In diesem Jahr liegt der Fokus auf Organismen, die Oberflächen im Meer besiedeln, wie beispielsweise Muscheln und Seepocken. Die jungen Wissenschaftlerinnen und Wissenschaftler untersuchen, ob sich das Siedlungsverhalten dieser Tiere unter dem Einfluss von nächtlichem Kunstlicht verändert. Binationale Zweierteams sammeln dazu Daten in zehn verschiedenen Ländern und werten diese in Deutschland für ihre Masterarbeiten aus.
Auswirkungen von nächtlichem Kunstlicht
Bereits zum 21. Mal begibt sich das Forschungs- und Ausbildungsprogramm „Globaler Ansatz durch Modulare Experimente“ (GAME) des GEOMAR Helmholtz-Zentrums für Ozeanforschung Kiel auf internationale Pfade. In diesem Jahr untersuchen 19 deutsche und internationale Master-Studentinnen und Studenten in Finnland, Island, Israel, Japan, Kroatien, Chile, Malaysia, Portugal, Spanien und Cabo Verde für ihren Abschluss die Frage, ob Lichtverschmutzung das Siedlungsverhalten der Larven benthischer Invertebraten beeinflusst. Dazu gehören auch solche Organismen, die feste Oberflächen, zum Beispiel Steine, Kaimauern oder Schiffsrümpfe, besiedeln, wie beispielsweise Muscheln, Seepocken, Seescheiden, Moostierchen oder auch Nesseltiere. Das Programm hat jetzt seine Experimente in allen Ländern aufgenommen.
Verändert Licht das Verhalten der Larven?

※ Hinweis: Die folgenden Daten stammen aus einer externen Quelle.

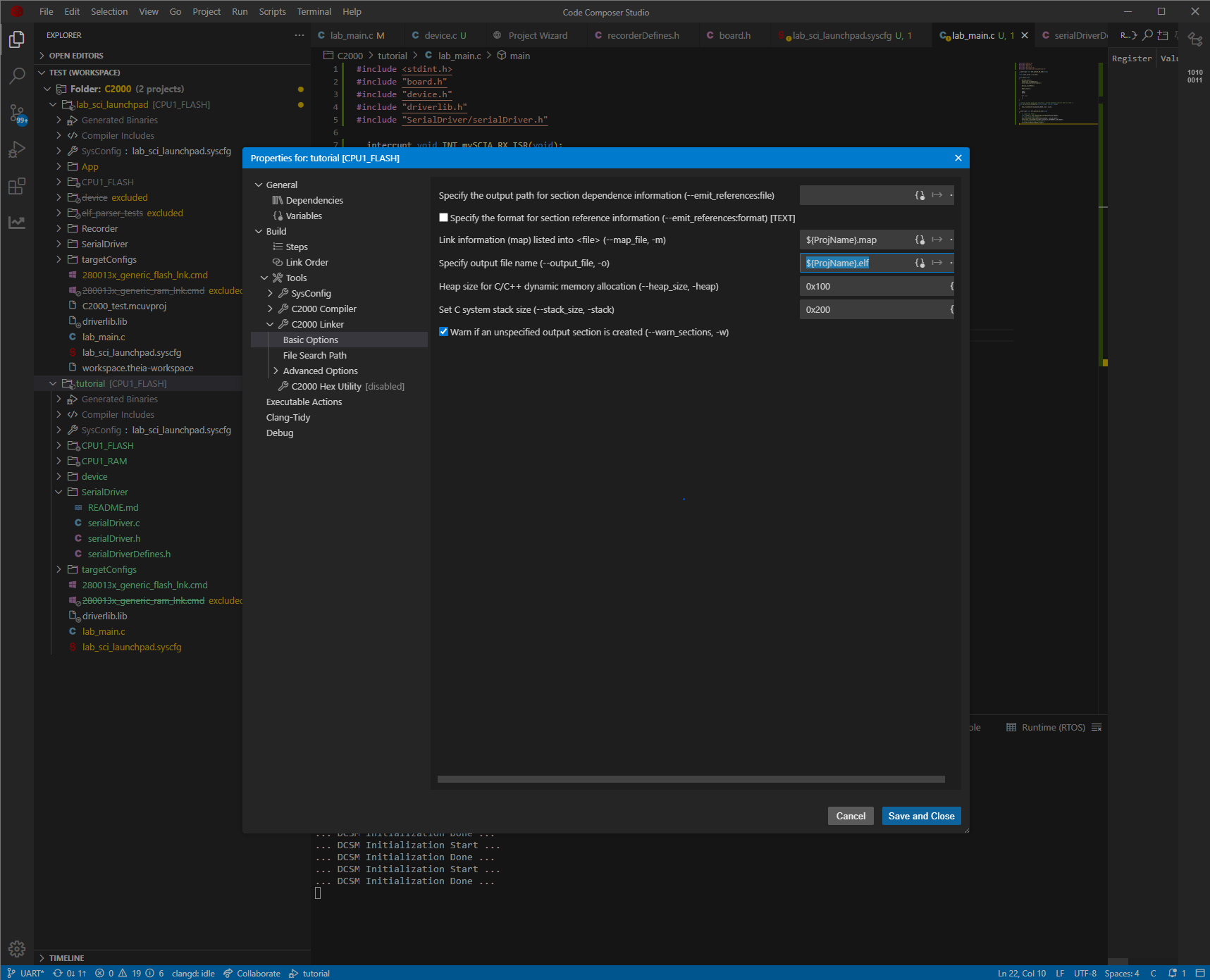1210x980 pixels.
Task: Open the Terminal menu
Action: click(314, 12)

Viele bodenlebende Wirbellose sind in ihrem Erwachsenenstadium sesshaft. Um sich fortzupflanzen, haben sie Larvenstadien, die sich im Wasser verbreiten und dann wiederum andernorts ansässig werden. Das Besiedeln von Oberflächen ist für diesen Zyklus ein wichtiger Prozess. Die wissenschaftlich bisher noch wenig untersuchte Frage ist, ob und inwieweit sich das Siedlungsverhalten der Larven verändert, wenn Flächen nachts von künstlichem Licht beschienen werden. Das Programm GAME möchte nun zum ersten Mal genau diese Prozesse im globalen Vergleich untersuchen. Die Arten, um die es geht, sind weit verbreitet und für die Vielfalt und Zusammensetzung von marinen Gemeinschaften von Bedeutung. Teilweise handelt es sich um Filtrierer, die die Wassersäule von Schadstoffen reinigen.

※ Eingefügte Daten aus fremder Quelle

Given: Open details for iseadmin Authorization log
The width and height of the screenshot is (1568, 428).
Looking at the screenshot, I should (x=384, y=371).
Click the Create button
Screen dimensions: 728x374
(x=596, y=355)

Hat gelbes Licht weniger Auswirkungen?
Für die Experimente werden PVC-Platten ins Meer gehängt, so dass sich lokal vorkommende Arten darauf ansiedeln können. Ein Teil der Platten wird dann nachts mit Kunstlicht beschienen, während ein weiterer Teil der Platten im Dunklen verbleibt. An jedem Standort gibt es zwei Experimente dieser Art, wobei in einem davon weißes LED-Licht und im anderen gelbes LED-Licht verwendet wird. Das soll klären, ob eventuell gelbes Licht, das einen kleineren Teil des Spektrums umfasst, möglicherweise weniger Auswirkungen auf das Verhalten der Larven hat.

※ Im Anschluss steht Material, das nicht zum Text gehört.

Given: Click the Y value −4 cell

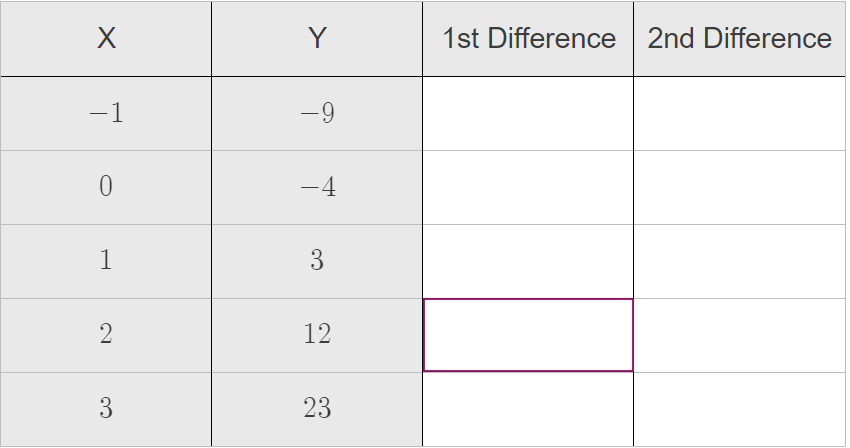Looking at the screenshot, I should (x=317, y=188).
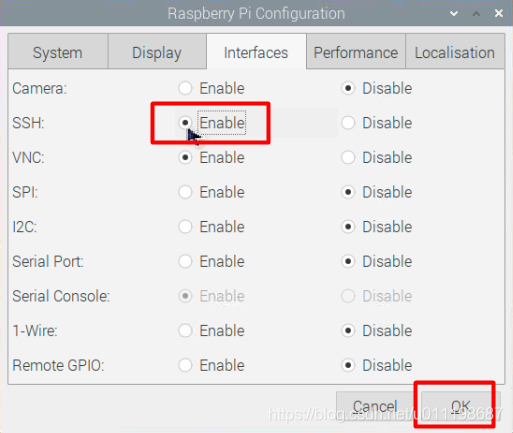Close the Raspberry Pi Configuration window
Viewport: 513px width, 433px height.
(x=499, y=13)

Seeigel und Miesmuscheln werden beeinträchtigt
Bereits in den Jahren 2021 und 2022 erforschte GAME die Auswirkungen von Lichtverschmutzung auf marine Weidegänger wie Seeigel und Schnecken sowie auf Miesmuscheln, die wichtige Filtrierer sind. „In diesen Projekten zeigte sich, dass nächtliches Kunstlicht durchaus die Fraßraten der Seeigel verändern und die Filtrationsleistung sowie die Fähigkeit Byssusfäden zu bilden bei Miesmuscheln beeinträchtigen kann. In diesem Jahr geht es nun zum ersten Mal um die Auswirkungen von Kunstlicht auf ganze Gemeinschaften, denn wenn sich das Siedlungsverhalten der Larven verändern sollte, wird sich auch die Struktur der entstehenden Gemeinschaften verändern. Die Bedeutung dieser Prozesse wollen wir nun nachvollziehen“, betont Dr. Mark Lenz, mariner Ökologe am GEOMAR und Koordinator des Programms GAME. In 2024 wird dann noch eine Untersuchung zu den Auswirkungen von Licht auf Makroalgen, einer weiteren wichtigen Komponente von Küstenökosystemen, folgen.